# Supporting national evangelists



## Leslie (Feb 22, 2014)

I've heard some arguments both ways about supporting national evangelists. Pro is cultural familiarity, better able to adapt to lack of creature comforts, less need for furlough time, etc. On the other hand, there is concern about what actually is accomplished. The local church here has a lot of evangelists that they support. Some of them (especially near the Kenya border) endure incredible hardship for the gospel. Others live at ease and view their salary like a welfare check; they feel no obligation to put in time and effort. Does anyone have wisdom about how to discern who is worthy of support and who is not?


----------



## jwithnell (Feb 22, 2014)

Please define the term "national evangelist."


----------



## Leslie (Feb 22, 2014)

A national evangelist is a citizen of a developing country who lives and evangelizes within his own country (that is, political entity). It might or might not be within his own ethnic group. In the case of Ethiopia, there are more than 50 language groups, so many of these evangelists live and work cross-culturally. They might have to learn another language, but at least the trade language enables them to travel, and they don't have to worry about visas.


----------



## jwithnell (Feb 22, 2014)

I am more familiar with efforts to establish local churches which would then take on preaching and teaching in the local language and cultural context.


----------



## Pergamum (Feb 22, 2014)

A blog post I wrote a few years ago:

Missions - a Sovereign Grace Perspective: Thoughts on Supporting Indigenous Evangelists



> *Advantages of supporting indigenous workers:*
> 
> There are many reasons why we should seek to support our Christian brothers and sister engaged in Gospel work overseas:
> 
> ...


----------



## Jack K (Feb 22, 2014)

When I was a kid and my family was in the mission field, there was a mixture of native missionaries and those sent from afar. They often worked in tandem, and that seemed to work pretty well. Each brought a different set of necessary gifts, and each could watch the other regarding the particular cultural temptations and challenges each faced. Support raising could be more difficult for the local guys, though. Where there's oversight in place, churches ought to be willing to support national missionaries even if those guys might not be able to visit as often.

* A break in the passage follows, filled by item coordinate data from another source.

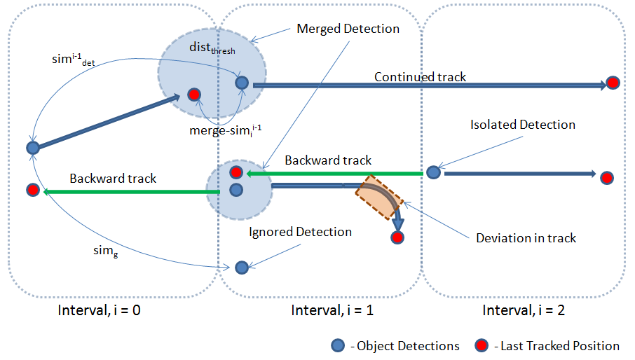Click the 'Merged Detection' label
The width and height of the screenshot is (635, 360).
tap(348, 29)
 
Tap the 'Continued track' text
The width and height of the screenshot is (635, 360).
tap(420, 77)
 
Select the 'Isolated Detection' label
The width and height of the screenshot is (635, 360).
tap(523, 125)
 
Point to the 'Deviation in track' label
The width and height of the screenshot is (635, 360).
tap(526, 238)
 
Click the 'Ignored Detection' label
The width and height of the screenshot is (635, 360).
tap(300, 232)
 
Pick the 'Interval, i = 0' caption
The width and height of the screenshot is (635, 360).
tap(100, 310)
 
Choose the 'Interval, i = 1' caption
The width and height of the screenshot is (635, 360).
tap(332, 310)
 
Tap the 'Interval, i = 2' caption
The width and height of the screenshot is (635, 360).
tap(524, 310)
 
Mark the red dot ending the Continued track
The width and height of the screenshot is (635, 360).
tap(613, 83)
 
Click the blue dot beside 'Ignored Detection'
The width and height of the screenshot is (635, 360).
tap(242, 268)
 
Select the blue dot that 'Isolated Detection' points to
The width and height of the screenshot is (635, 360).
tap(433, 172)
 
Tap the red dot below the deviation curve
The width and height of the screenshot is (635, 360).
tap(397, 237)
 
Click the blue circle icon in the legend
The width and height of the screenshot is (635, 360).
tap(338, 346)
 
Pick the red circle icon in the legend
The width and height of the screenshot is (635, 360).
tap(482, 346)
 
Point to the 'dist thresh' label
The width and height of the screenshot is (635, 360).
tap(212, 48)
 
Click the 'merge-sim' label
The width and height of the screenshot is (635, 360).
tap(226, 130)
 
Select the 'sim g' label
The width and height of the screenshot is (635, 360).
tap(106, 251)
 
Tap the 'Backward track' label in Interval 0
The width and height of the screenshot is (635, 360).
tap(113, 179)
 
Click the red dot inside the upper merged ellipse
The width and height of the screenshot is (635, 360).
tap(194, 95)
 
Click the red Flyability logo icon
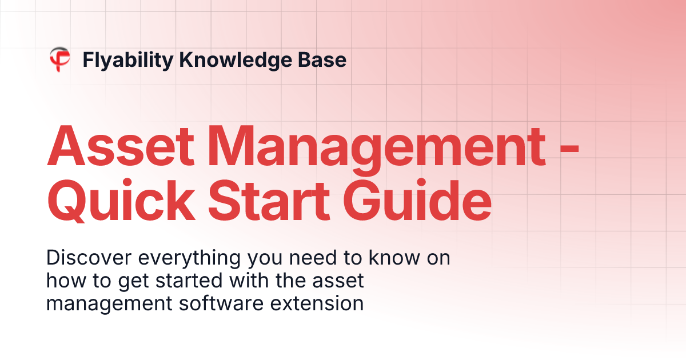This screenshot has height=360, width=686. (59, 59)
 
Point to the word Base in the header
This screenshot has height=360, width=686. (325, 59)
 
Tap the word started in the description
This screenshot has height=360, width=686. (201, 281)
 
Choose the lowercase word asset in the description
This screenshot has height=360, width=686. (342, 281)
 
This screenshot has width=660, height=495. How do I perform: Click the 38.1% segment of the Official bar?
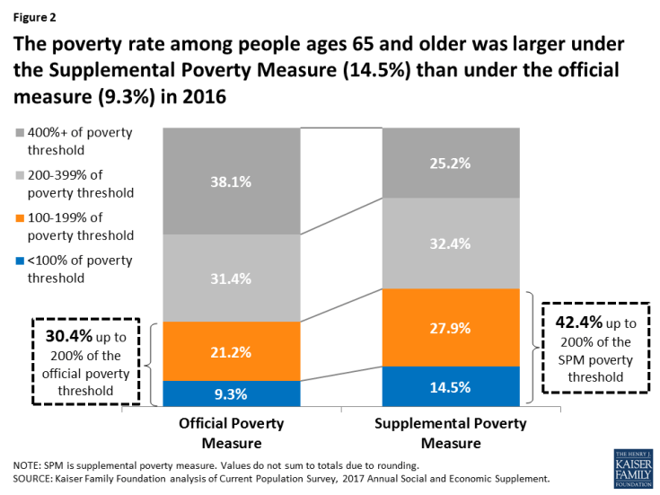coord(231,180)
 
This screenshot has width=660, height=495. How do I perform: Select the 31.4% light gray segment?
coord(231,278)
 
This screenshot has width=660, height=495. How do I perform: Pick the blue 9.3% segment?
coord(231,393)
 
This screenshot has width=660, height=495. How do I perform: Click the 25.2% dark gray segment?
coord(452,163)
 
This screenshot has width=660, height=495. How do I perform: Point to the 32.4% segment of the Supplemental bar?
coord(452,243)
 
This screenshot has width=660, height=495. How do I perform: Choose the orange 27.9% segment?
coord(452,327)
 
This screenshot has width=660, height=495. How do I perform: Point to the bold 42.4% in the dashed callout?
coord(571,321)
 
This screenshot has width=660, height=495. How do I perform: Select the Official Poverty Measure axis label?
coord(232,432)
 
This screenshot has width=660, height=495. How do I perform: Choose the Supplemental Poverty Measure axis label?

Oversight is key though, for _anyone_ in ministry. I wouldn't send support to a guy who had no credible oversight in place, no matter how compelling his tale of working to evangelize among his own people.


----------



## Leslie (Feb 23, 2014)

Oversight is the key. But how do we know it's actually happening? The local church reportedly has oversight over its 150 evangelists, yet some of them feel no obligation to put in time and effort doing what they are paid to do. Others are suffering with insufficient funds, in difficult locations, doing exemplary ministry. Oversight needs to be at-location, not merely in the same country, or sending in written reports. One of our colleagues has "oversight" of a local evangelist to the M's, but he has not been in-country for the past year and the "evangelist" is merely pastoring a church in a solidly Christian neighborhood, still pulling his pay. Pergie, how can one come up with worthy indigenous missionaries to support? Especially for M evangelism.


----------



## Pergamum (Feb 23, 2014)

I would be careful how the "oversight" is carried out. 

All too often, "oversight" of indigenous evangelists by western churches means this: -The Payer/Sponsor (the rich western church) is exercising "oversight" to make sure the indigenous evangelist (the Receiver) is doing what they tell him. 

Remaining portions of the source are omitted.